En France, on ne peut pas consulter de médecins tibétains. On peut néanmoins se renseigner au Centre Kalachakra où un médecin tibétain, Wendai Tsering, anime des stages de massages, de phytothérapie, de diététique, d'introduction à la médecine tibétaine. "Il peut prendre aussi les personnes en entretien", précise Pierre Ricono.

Vers une médecine intégrative ?
Pour Pierre Ricono, il faut arrêter d'opposer l'allopathie et les médecines traditionnelles. "Toutes les médecines ont quelque chose à apporter. Chacune détient la partie d'une réponse. Il y a tellement de diversité dans les formes de vie chez les êtres vivants que toutes les approches sont bonnes. Il faut les marier et non les opposer, trouver des passerelles et travailler la main dans la main."

 

*Pierre Ricono est un scientifique, attaché à la Cité des Sciences et de l'Industrie depuis 25 ans. Il a également obtenu en Inde une maîtrise en Reiki et suivi au New Yuthok Institute of Tibetan Medecine de Milan une formation de 4 ans en naturopathie tibétaine.
Il est l'auteur de La médecine tibétaine, éditions Grancher.

 En savoir +

Les centres de formation dans le monde

En Inde, il y a trois collèges de médecine tibétaine (Men Tsee Khang) : à Dharamsala, cette ville du Nord de l'Inde ou est établi le gouvernement tibétain en exil, au Ladakh et à Darjeeling.
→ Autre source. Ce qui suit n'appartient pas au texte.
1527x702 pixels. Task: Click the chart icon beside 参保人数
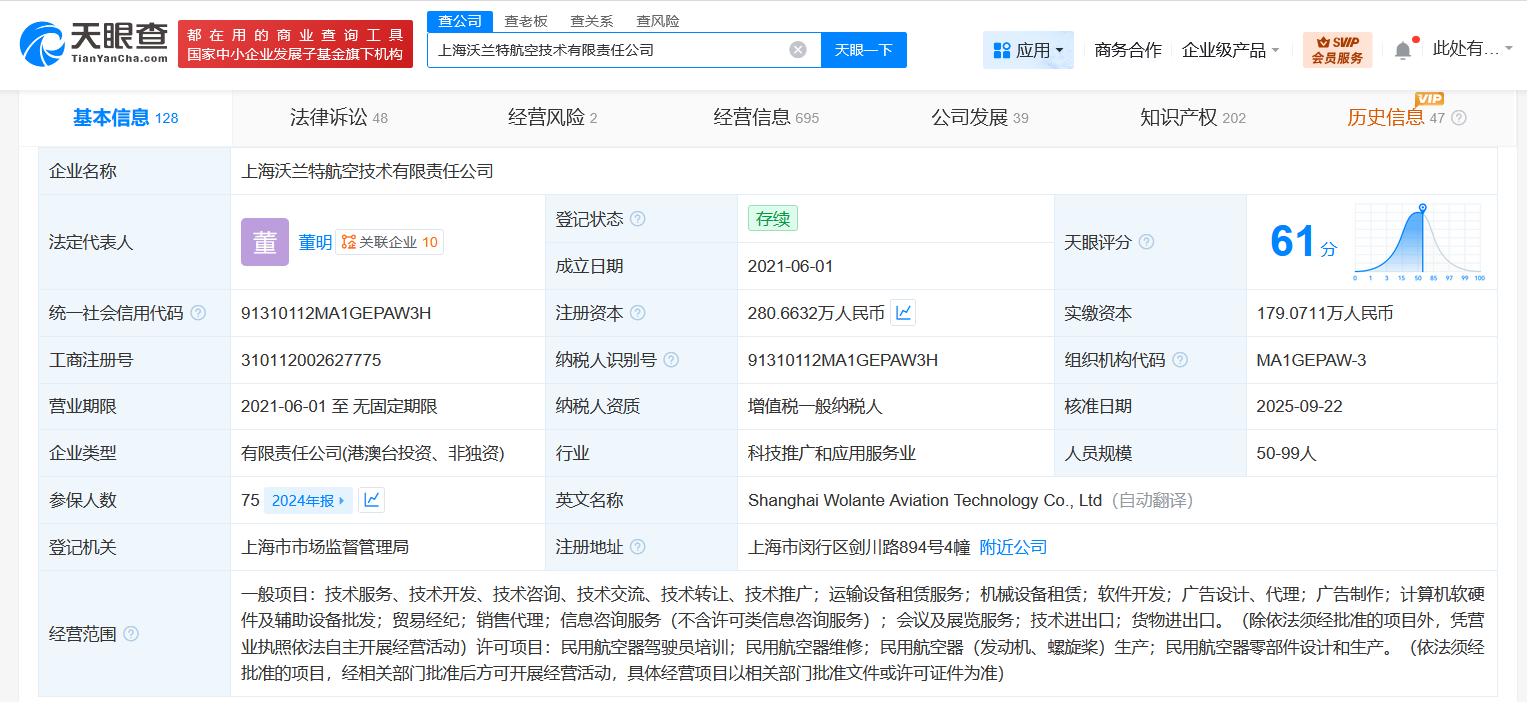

En Chine, il y a de nouveau des formations de médecine tibétaine, les anciens collèges de Lhassa ont rouvert.
"C'est venu du fait qu'un grand médecin tibétain, Tenzin Choedrak, emprisonné pendant 30 ans dans les prisons chinoises, a soigné ses geôliers et des responsables politiques chinois qui se sont rendu compte de l'impact de cette médecine. Il a donc été réhabilité et a fini sa vie à Dharamsala où il est redevenu médecin auprès du Dalaï Lama", raconte Pierre Ricono.

À Amsterdam, la Fondation néerlandaise pour la Médecine Tibétaine (NSTG) fait venir du monde entier des praticiens en médecine traditionnelle. Les soins y sont remboursés.
"Chaque année l'un des meilleurs étudiants diplômés de Dharamsala a la possibilité d'aller en résidence dans ce dispensaire. C'est ce qu'a fait par exemple Lobsang Tsultrim, le fils d'un des médecins du Dalaï Lama, qui y a installé ensuite son cabinet."

À Milan, l'institut New Yuthok propose une formation qui ressemble à ce qui est enseigné à Dharamsala.